# Extract

When creating or designating a body under this section, the Minister must publish, particularly in the region concerned and in any appropriate manner, a notice identifying the body and containing a brief description of its mandate.
2009, c. 21, s. 14; 2017, c. 14, s. 8; 2022, c. 8, s. 14.
§ 3.  — Regional planning related to wetlands and bodies of water
2017, c. 14, s. 9.
15. A regional county municipality must develop and implement a regional wetlands and bodies of water plan for its entire territory, including the waters in the domain of the State, with a view to integrated water management for all watersheds concerned. However, such a plan must not cover other lands in the domain of the State.
Two or more regional county municipalities may agree to develop a joint regional plan. The plan adoption process still applies to each municipality that is a party to the agreement.
2009, c. 21, s. 15; 2017, c. 14, s. 9.
15.1. The Minister must prepare, keep up to date and make available a guide for developing the regional wetlands and bodies of water plans.
2017, c. 14, s. 9.
15.2. The purpose of a regional wetlands and bodies of water plan is, among other things, to identify the wetlands and bodies of water in the territory of a regional county municipality to facilitate better planning of the municipality’s actions and of interventions in the territory, including those relating to the conservation of wetlands and bodies of water due to, in particular, the functions performed by the wetlands and bodies of water in any watershed concerned.

# Data segment
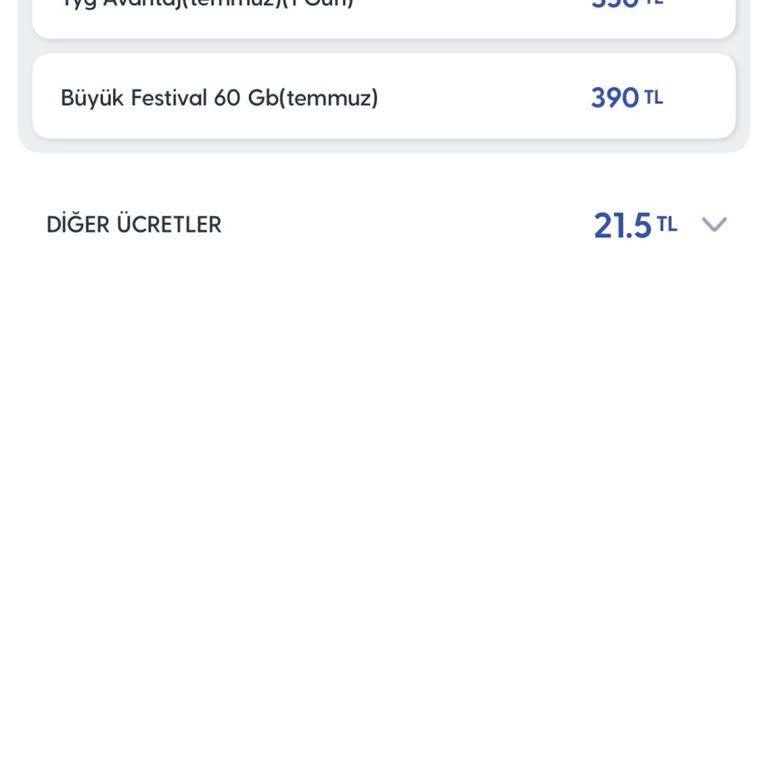The width and height of the screenshot is (768, 768).
Task: Select the partially hidden 350 price
Action: (614, 4)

# Brief
In the wetlands planning extract, what must the Minister prepare, keep up to date and make available under section 15.1?

# Written solution
A guide for developing the regional wetlands and bodies of water plans.